Compiler Technology
Compiler Technology for Exploiting Modern Processors
To keep pace with the Moore’s law curve and deliver 60% annual
increases in processor performance, architects have increased the
complexity of commodity processors and the memory systems that surround
them. To produce code that achieves a significant fraction of peak
performance on a modern commodity processor (e.g., Pentium, IA-64,
Opteron, SPARC, or MIPS), a compiler must apply a complex series of
transformations to the code (optimization) and then translate the
result into the appropriate assembly code (code generation). To create
code that executes efficiently, the compiler must address a number of
challenging problems.
- The code must keep the functional units busy. The optimizer must transform the input program so that it has enough instruction-level parallelism to sustain the computation rate as well as an appropriate instruction mix. The code generator must discover a dense instruction schedule for the final code—it may need to use different scheduling algorithms for different points in the code, making the choice on a loop-by-loop or block-by-block basis.

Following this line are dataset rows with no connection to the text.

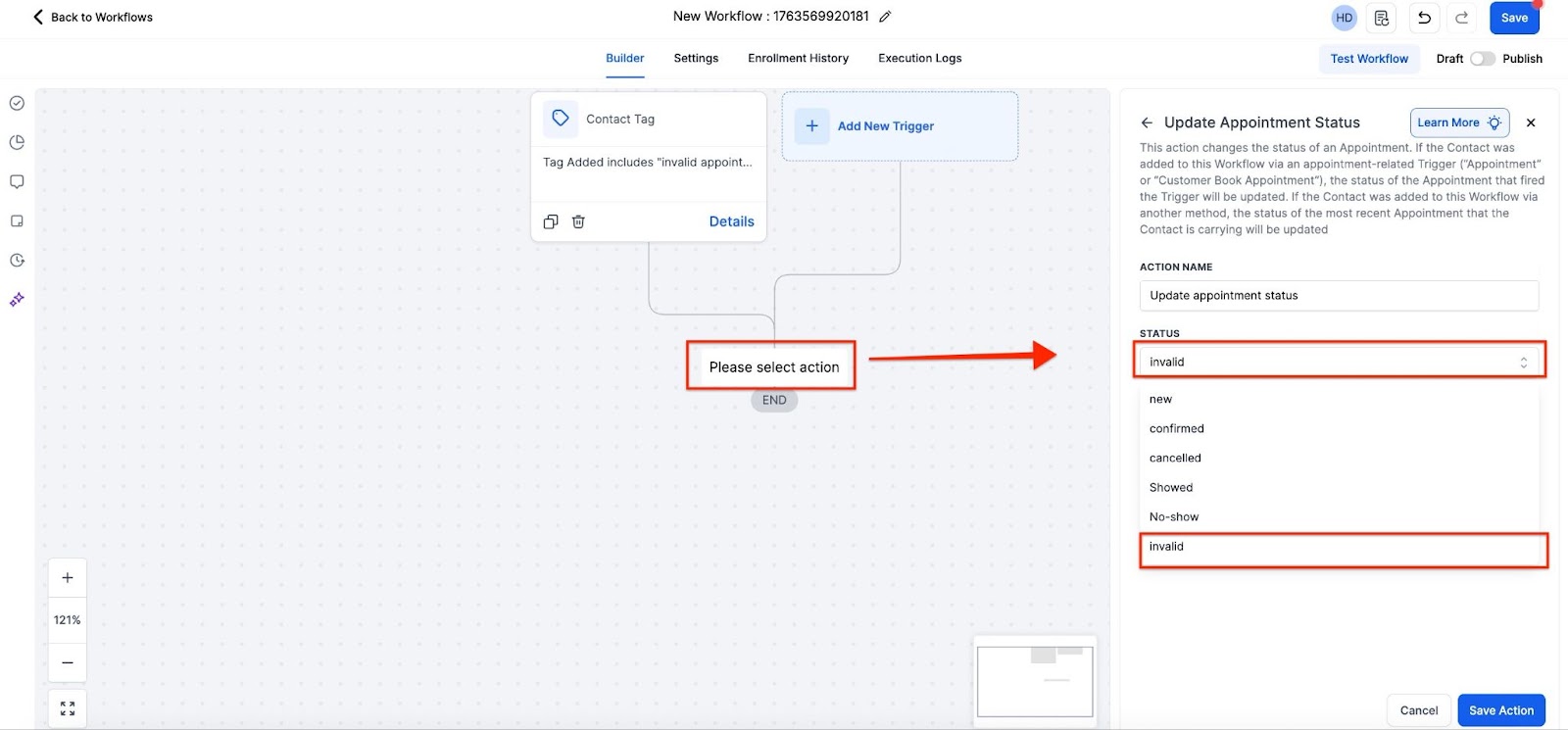The height and width of the screenshot is (730, 1568).
Task: Toggle the Draft/Publish switch
Action: 1482,59
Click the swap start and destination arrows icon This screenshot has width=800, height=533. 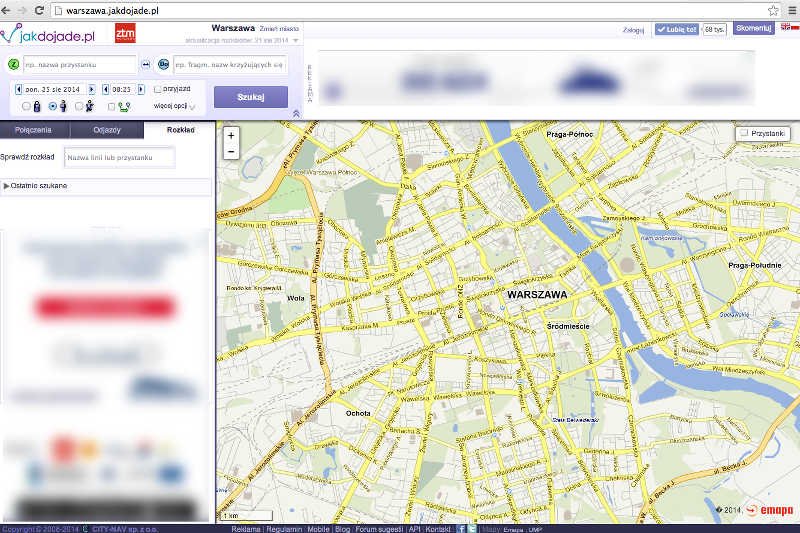[146, 65]
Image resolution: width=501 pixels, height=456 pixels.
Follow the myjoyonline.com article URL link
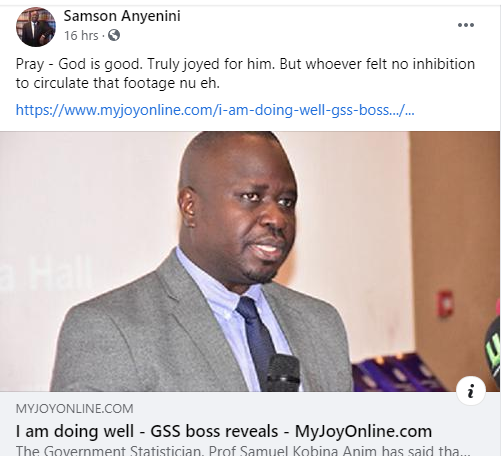point(215,110)
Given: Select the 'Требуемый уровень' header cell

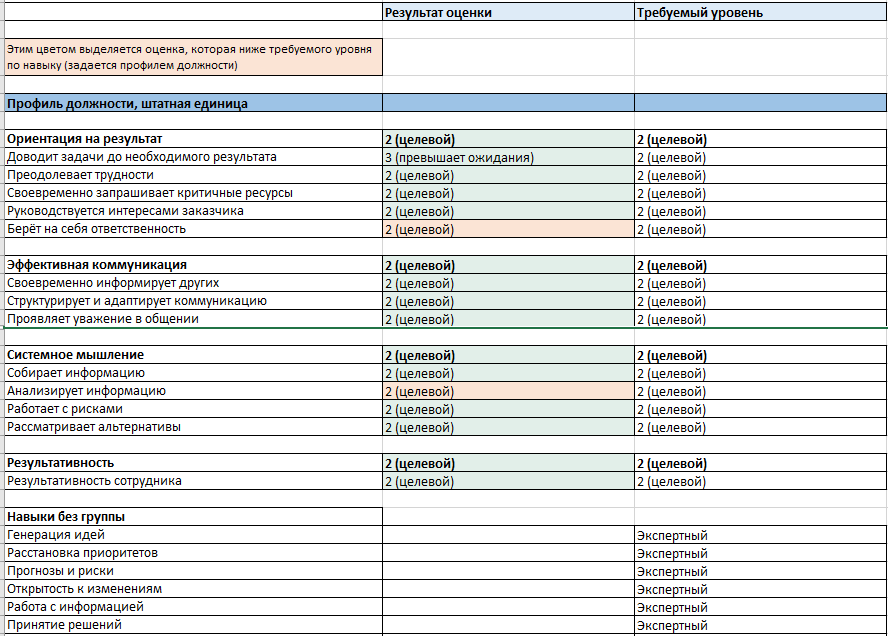Looking at the screenshot, I should click(x=760, y=12).
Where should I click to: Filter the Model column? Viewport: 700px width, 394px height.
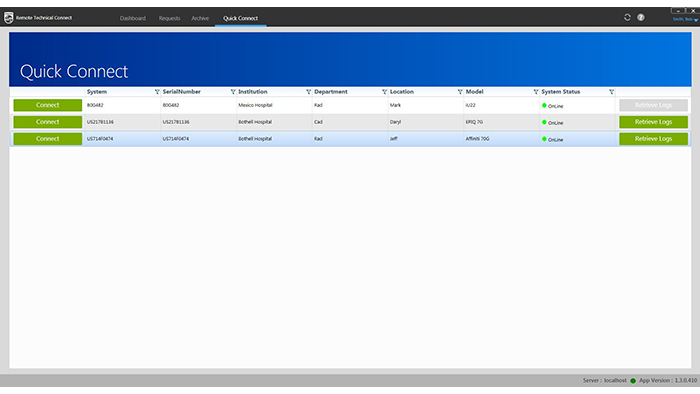(536, 92)
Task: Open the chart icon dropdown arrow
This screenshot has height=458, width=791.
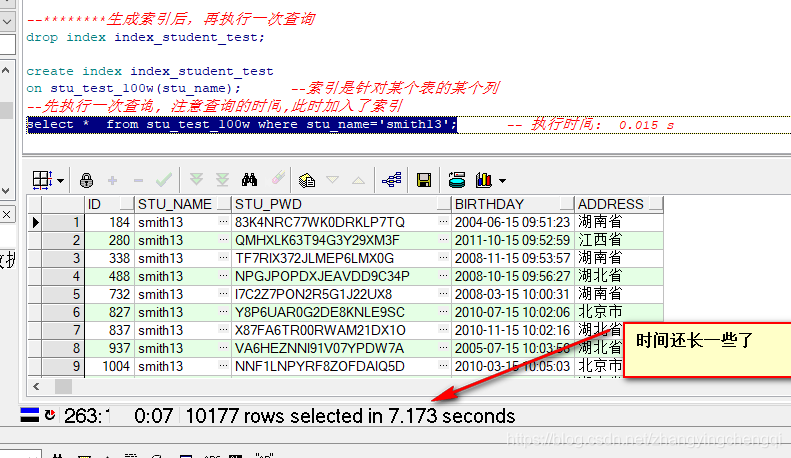Action: [x=502, y=181]
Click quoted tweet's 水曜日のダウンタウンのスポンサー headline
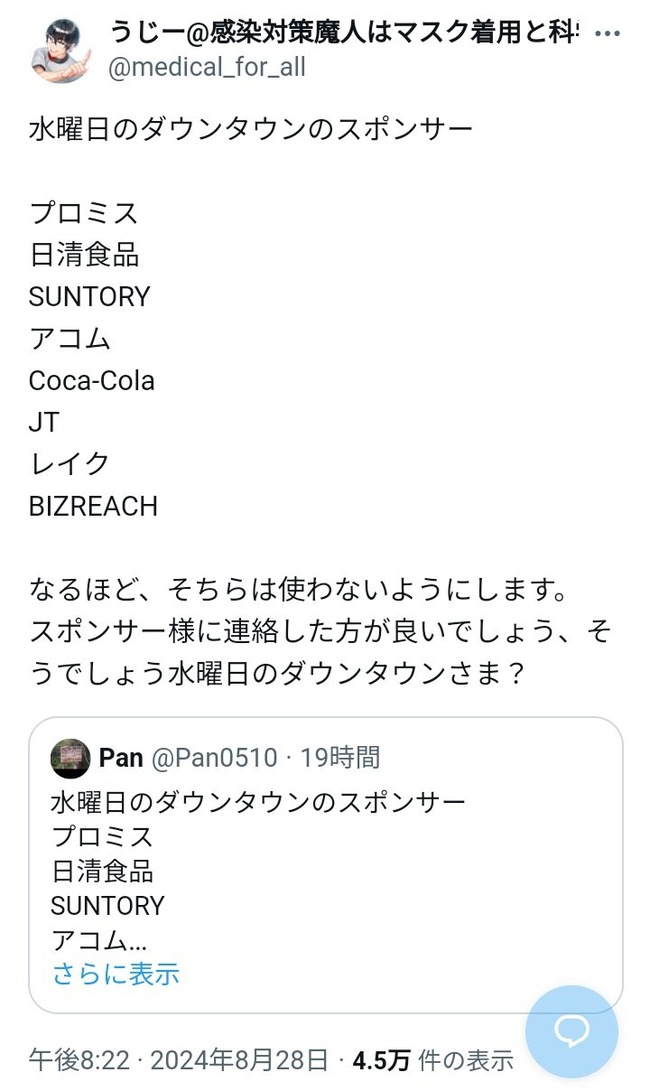This screenshot has height=1091, width=650. tap(258, 802)
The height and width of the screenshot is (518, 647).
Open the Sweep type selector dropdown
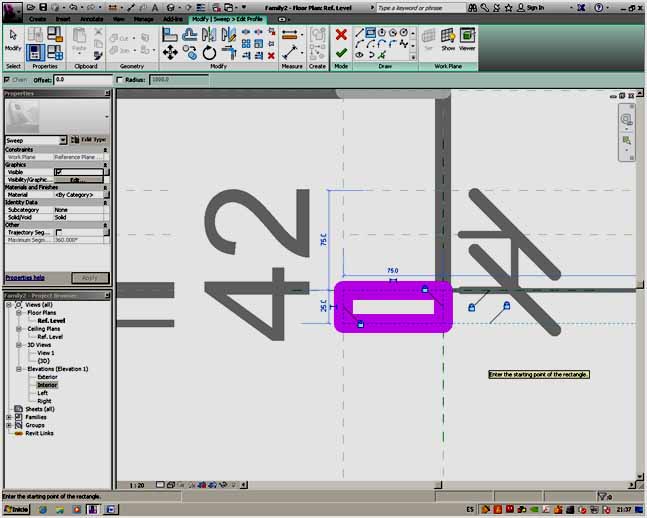point(63,140)
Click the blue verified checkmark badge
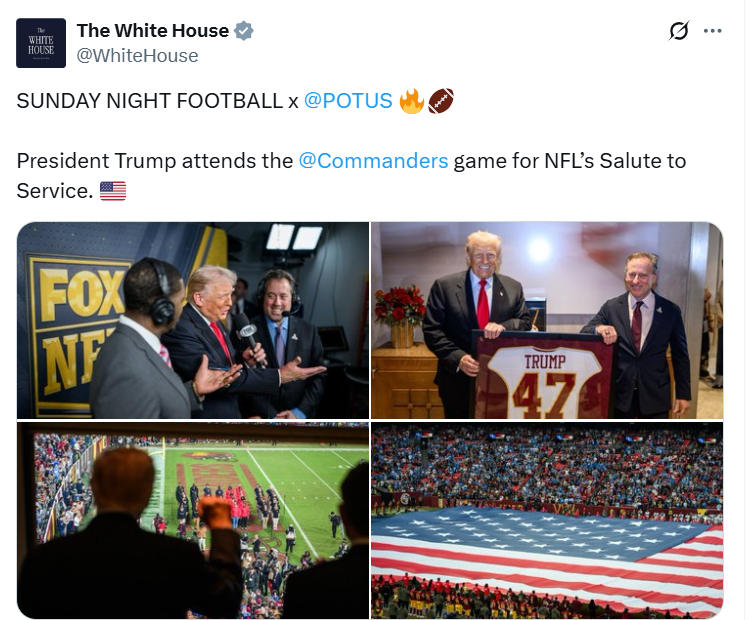Screen dimensions: 753x620 point(244,31)
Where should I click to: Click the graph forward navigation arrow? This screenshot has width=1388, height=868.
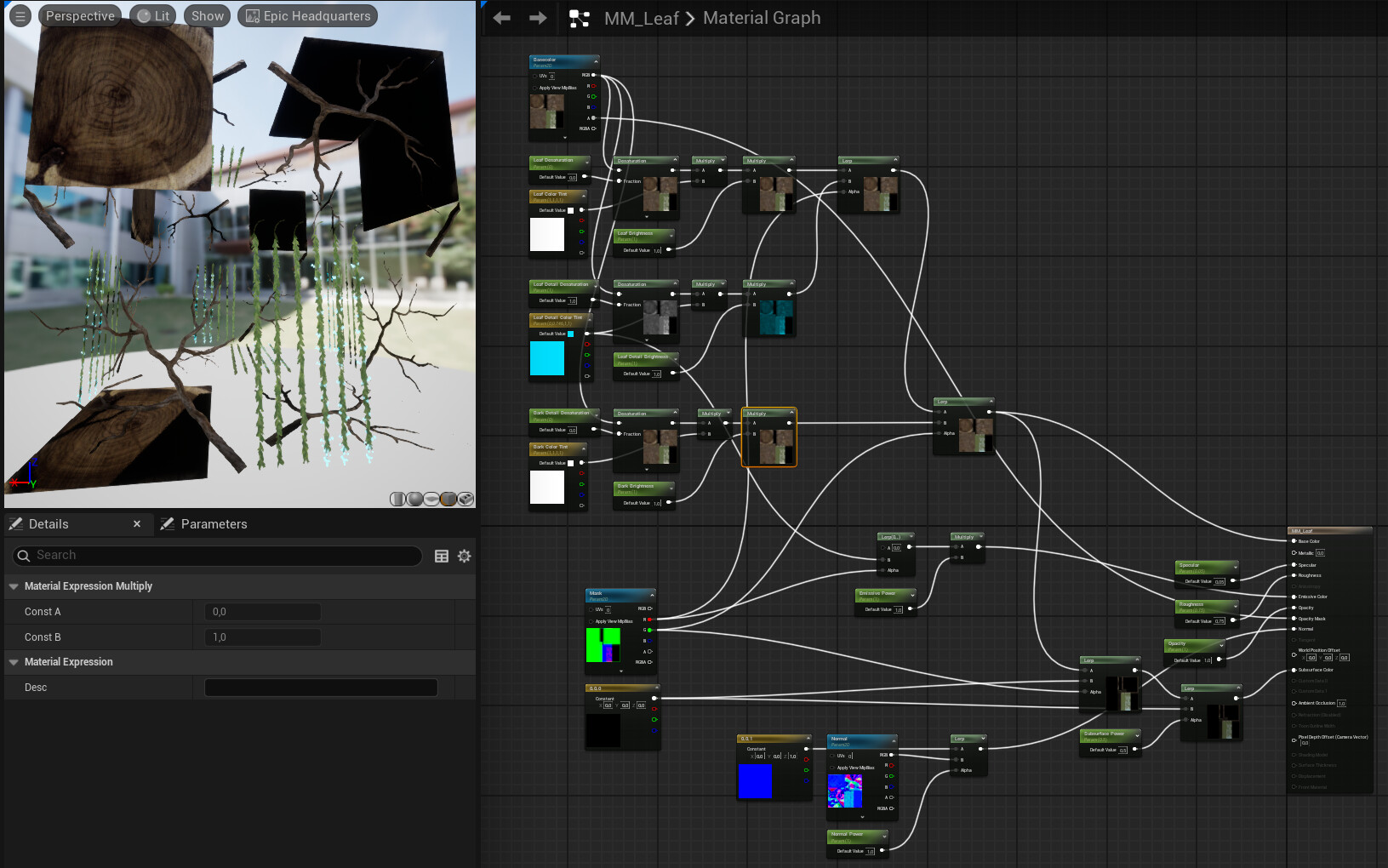[538, 18]

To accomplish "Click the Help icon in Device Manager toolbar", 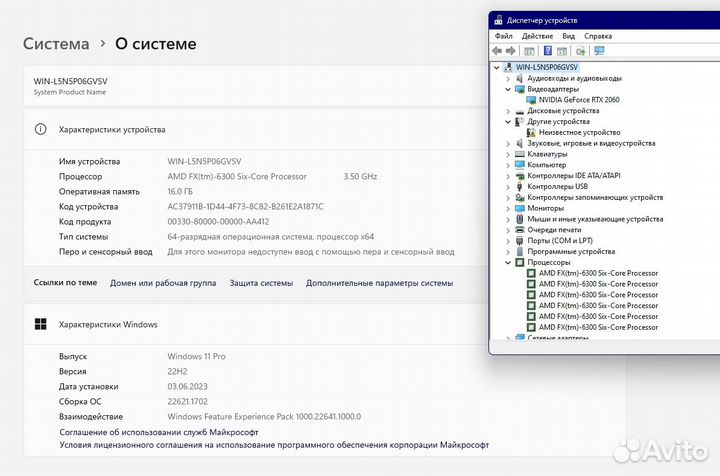I will [547, 51].
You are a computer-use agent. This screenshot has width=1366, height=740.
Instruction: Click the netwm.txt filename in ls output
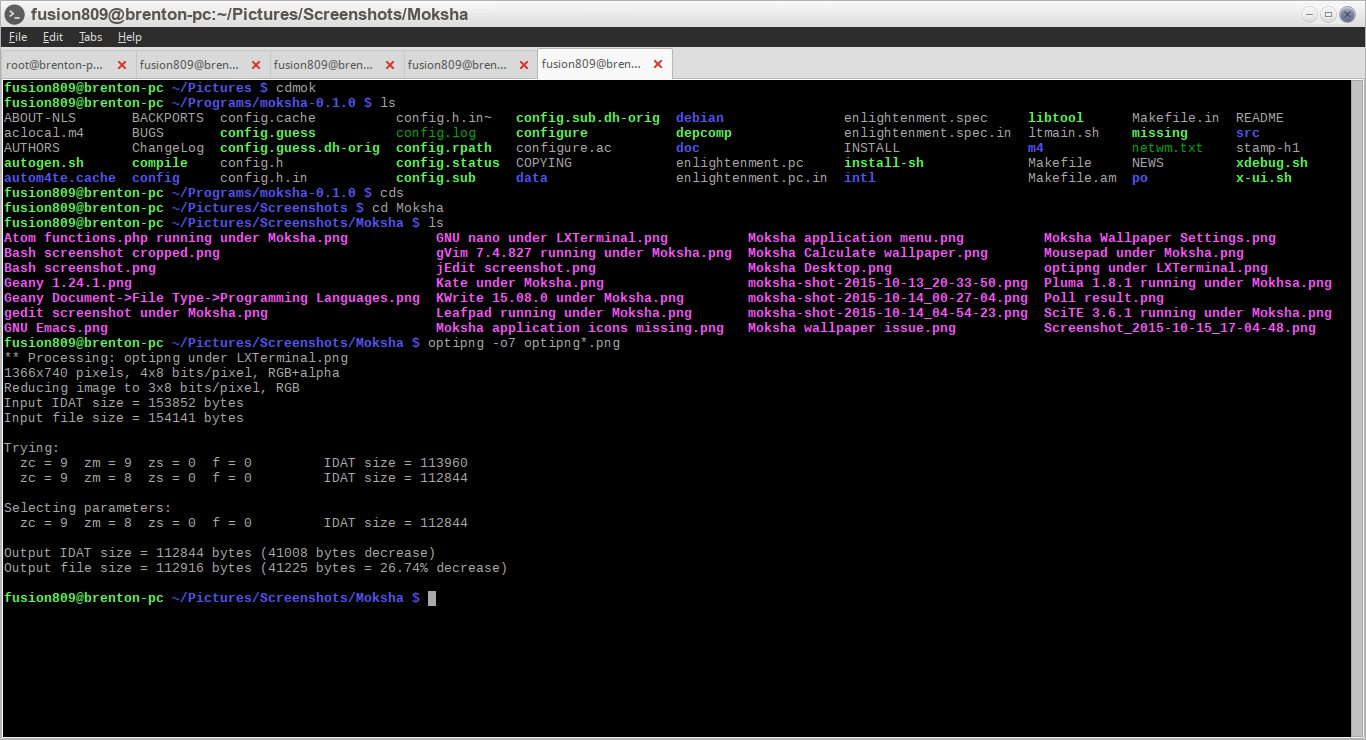(x=1167, y=147)
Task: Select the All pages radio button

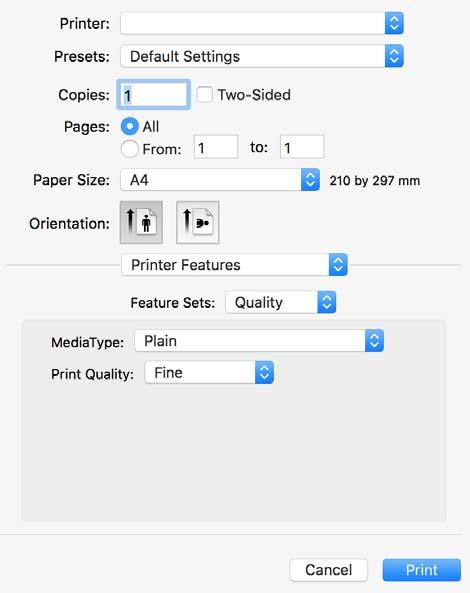Action: pyautogui.click(x=129, y=126)
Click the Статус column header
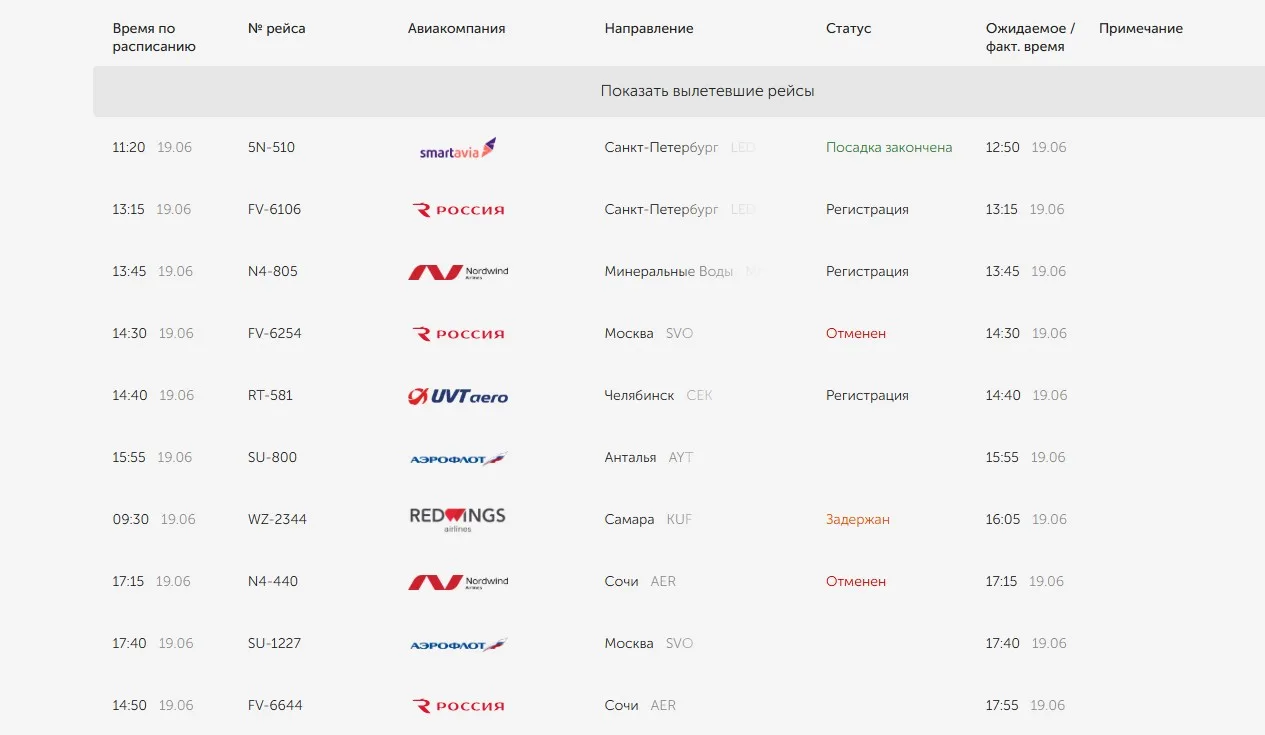The height and width of the screenshot is (735, 1265). [849, 29]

- The optimizer must transform the code so that its pattern of memory accesses matches those of the processor and memory system—adjusting locality with blocking, prefetching, and (perhaps) streaming. After the optimizer has rewritten the code so that it can move sufficient data onto the chip in a timely fashion, the code generator must manage instruction and data placement so that operands are kept in appropriate registers and, for clustered register-file machines, in the cluster where the operand is consumed.
- Finally, the optimizer and the code generator must work together to make effective use of processor features such as predicated execution, register windows, register stacks, auto-increment options, branch-delay slots, and hints to the hardware about locality and branch targets.